Reproduce verbatim the lines of the material beginning with the line containing "Open the Поставщики tab" and ending with the line containing "coord(584,518)", both included, and nothing else.

— Start of Data rows —

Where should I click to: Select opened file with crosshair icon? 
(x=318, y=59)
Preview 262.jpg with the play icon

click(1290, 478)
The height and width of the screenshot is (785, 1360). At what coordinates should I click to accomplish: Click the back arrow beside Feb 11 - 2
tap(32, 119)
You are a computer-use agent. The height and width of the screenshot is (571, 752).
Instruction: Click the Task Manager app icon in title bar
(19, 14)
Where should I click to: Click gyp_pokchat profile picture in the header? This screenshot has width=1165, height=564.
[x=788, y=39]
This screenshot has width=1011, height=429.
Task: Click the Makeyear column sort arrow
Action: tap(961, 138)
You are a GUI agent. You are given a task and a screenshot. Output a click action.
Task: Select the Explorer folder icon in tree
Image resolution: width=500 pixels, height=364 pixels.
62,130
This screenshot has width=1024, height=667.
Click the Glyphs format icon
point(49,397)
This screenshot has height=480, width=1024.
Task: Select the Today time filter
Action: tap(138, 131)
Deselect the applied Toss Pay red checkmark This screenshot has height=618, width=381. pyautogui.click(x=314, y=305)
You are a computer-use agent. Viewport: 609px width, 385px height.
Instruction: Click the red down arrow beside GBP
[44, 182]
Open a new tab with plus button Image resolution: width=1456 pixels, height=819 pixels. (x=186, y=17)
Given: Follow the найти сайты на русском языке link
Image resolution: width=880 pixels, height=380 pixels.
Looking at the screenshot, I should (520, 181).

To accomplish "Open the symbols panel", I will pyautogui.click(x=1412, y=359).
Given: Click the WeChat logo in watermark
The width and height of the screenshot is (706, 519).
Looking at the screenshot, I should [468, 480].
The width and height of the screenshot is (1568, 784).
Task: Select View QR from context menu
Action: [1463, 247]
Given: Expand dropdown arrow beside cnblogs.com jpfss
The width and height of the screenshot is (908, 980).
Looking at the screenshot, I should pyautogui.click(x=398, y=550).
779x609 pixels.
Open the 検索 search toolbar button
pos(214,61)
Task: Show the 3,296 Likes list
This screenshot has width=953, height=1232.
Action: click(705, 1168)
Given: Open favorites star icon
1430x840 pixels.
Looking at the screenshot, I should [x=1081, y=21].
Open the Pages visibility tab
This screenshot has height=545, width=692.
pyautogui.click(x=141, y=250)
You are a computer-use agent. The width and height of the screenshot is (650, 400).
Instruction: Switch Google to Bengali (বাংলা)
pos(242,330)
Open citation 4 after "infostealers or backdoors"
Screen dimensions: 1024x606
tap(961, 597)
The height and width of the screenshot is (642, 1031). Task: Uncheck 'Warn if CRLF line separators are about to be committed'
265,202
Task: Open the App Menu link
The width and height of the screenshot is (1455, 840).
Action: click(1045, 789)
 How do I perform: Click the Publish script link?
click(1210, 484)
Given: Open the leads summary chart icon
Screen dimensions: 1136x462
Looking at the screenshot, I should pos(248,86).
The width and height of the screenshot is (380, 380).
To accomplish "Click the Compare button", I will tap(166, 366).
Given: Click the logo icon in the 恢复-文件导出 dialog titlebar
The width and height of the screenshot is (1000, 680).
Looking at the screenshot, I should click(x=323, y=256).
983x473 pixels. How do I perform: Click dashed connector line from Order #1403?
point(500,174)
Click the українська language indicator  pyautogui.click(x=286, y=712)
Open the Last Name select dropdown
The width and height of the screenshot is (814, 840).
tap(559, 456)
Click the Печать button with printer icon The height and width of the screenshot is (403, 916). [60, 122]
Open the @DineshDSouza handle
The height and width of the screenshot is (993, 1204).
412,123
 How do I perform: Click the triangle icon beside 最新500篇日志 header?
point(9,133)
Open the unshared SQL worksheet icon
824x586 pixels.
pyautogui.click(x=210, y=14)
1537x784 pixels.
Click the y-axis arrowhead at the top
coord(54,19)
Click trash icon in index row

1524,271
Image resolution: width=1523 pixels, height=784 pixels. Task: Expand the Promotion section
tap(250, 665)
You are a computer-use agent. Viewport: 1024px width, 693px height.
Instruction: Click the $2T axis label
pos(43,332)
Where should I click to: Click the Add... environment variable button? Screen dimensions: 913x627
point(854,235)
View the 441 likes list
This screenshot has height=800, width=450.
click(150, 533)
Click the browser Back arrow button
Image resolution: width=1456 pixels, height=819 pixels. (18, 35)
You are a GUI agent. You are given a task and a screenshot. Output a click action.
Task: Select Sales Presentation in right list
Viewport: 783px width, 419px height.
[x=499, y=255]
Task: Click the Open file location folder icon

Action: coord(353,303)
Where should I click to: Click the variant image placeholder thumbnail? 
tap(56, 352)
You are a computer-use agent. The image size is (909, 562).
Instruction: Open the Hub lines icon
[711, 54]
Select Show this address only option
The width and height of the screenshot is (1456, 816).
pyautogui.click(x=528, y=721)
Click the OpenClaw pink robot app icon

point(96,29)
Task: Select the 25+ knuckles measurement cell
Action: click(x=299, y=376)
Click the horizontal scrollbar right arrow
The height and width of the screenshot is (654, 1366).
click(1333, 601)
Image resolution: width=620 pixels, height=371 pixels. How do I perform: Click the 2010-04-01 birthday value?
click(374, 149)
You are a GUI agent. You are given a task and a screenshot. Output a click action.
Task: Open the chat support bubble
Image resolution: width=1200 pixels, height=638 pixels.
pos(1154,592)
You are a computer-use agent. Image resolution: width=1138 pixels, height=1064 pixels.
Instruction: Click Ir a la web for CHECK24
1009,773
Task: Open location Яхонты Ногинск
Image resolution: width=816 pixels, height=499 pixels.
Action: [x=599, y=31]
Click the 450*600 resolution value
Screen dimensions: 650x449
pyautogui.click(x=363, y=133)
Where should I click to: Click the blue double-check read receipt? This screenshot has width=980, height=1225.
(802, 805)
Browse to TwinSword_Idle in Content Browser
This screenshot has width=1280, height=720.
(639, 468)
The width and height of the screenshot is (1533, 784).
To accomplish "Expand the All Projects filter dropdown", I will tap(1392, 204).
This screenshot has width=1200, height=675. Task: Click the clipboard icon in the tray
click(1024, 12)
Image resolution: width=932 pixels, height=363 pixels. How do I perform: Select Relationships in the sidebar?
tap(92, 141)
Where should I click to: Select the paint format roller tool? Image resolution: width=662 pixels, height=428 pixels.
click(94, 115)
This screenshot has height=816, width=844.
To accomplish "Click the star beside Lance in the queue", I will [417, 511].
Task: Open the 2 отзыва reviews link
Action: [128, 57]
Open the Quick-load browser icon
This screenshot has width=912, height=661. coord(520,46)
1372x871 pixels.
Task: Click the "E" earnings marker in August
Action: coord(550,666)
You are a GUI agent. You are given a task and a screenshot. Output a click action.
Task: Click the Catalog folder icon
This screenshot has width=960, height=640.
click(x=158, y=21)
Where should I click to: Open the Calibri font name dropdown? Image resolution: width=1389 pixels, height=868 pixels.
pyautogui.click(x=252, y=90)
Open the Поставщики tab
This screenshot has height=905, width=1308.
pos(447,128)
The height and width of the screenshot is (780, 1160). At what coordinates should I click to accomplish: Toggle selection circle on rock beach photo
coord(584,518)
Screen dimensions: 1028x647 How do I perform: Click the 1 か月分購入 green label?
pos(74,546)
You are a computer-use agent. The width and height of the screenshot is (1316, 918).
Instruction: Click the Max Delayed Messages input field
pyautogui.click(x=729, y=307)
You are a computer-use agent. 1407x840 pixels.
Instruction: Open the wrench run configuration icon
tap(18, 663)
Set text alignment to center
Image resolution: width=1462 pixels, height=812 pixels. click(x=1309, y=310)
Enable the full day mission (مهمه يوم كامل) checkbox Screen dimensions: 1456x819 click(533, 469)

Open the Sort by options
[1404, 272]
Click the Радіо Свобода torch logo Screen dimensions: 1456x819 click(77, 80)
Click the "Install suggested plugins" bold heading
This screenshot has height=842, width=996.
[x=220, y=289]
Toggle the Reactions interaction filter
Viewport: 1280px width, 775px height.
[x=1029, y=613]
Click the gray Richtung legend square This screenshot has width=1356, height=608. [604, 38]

— End of Data rows —

Answer to the task |
Open the Поставщики tab
This screenshot has height=905, width=1308.
pos(447,128)
The height and width of the screenshot is (780, 1160). At what coordinates should I click to accomplish: Toggle selection circle on rock beach photo
coord(584,518)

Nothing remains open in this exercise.